So, imagine our surprise when one year when driving through the Seine-and-Marne department, we saw a signpost indicating the village of Chaumes-en-Brie some 12 kilometres off the main road to Coulommiers, where another famous French cheese by the same name is produced. Curious and hungry – it was almost one o’clock – we decided to go and take a closer look at this village with its intriguing name.

After driving up and down a winding road, we arrived at a bridge. A sign indicated that the stream beneath it was called the Yerres. On the other side of the bridge was a “Logis de France” hotel called “La Chaume’Yerres”. This is a clever play of words as the French word ‘Chaumière’, which is pronounced in exactly the same way, means ‘Tatched house’. Although it looked very inviting, it was a bit too posh to have a simple lunch.

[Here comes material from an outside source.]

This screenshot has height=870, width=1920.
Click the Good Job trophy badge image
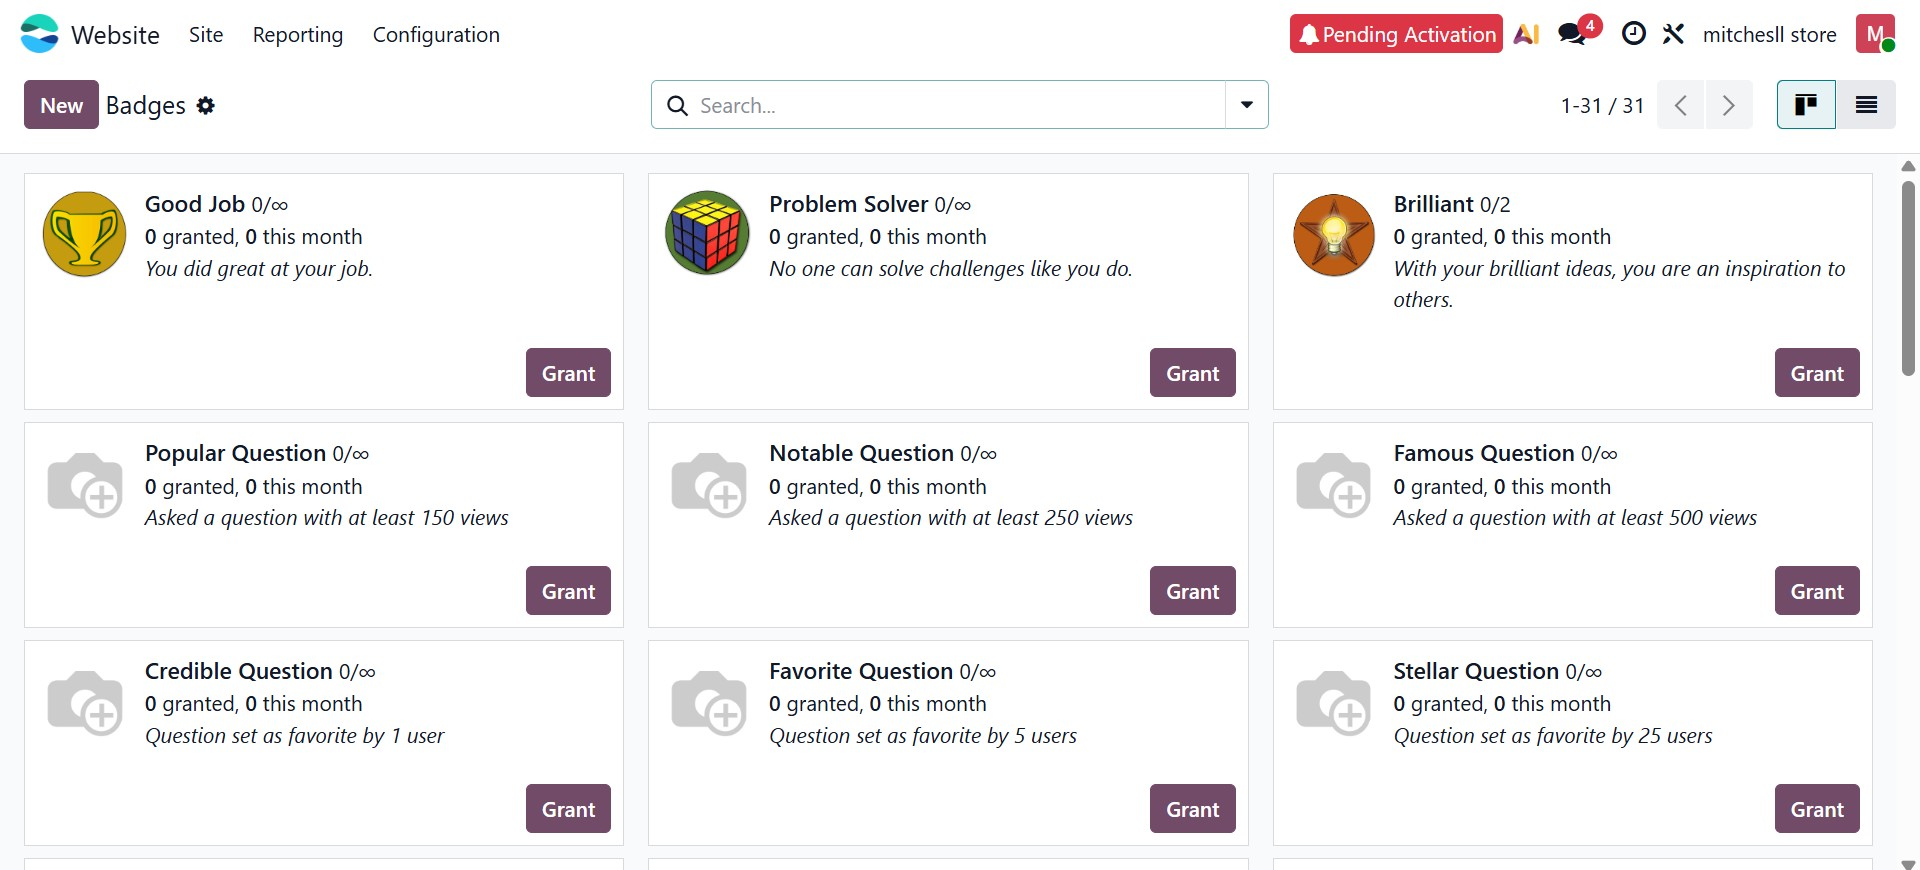click(85, 235)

A bit further up the road we saw another discrete neon sign, indicating the presence of another restaurant: “L’Hélicon”. Although the exterior looked a bit run down, the menu was very attractive. So we parked the car in the nearby church square and walked over to the restaurant.
(to be continued)



chm said...

Can't wait for the next post about the Hélicon if my internet connection behaves.

There are three Brie cheeses: le Brie de Meaux, le Brie de Melun and le Brie de Coulommiers.

Jean said...

Chaumes is one of my favourite cheeses.

ladybird said...

Chm, Lovely to read you! As far as Brie is concerned, did you know there is a 4th one (maybe it's not AOC???) as you will discover in tomorrow's post!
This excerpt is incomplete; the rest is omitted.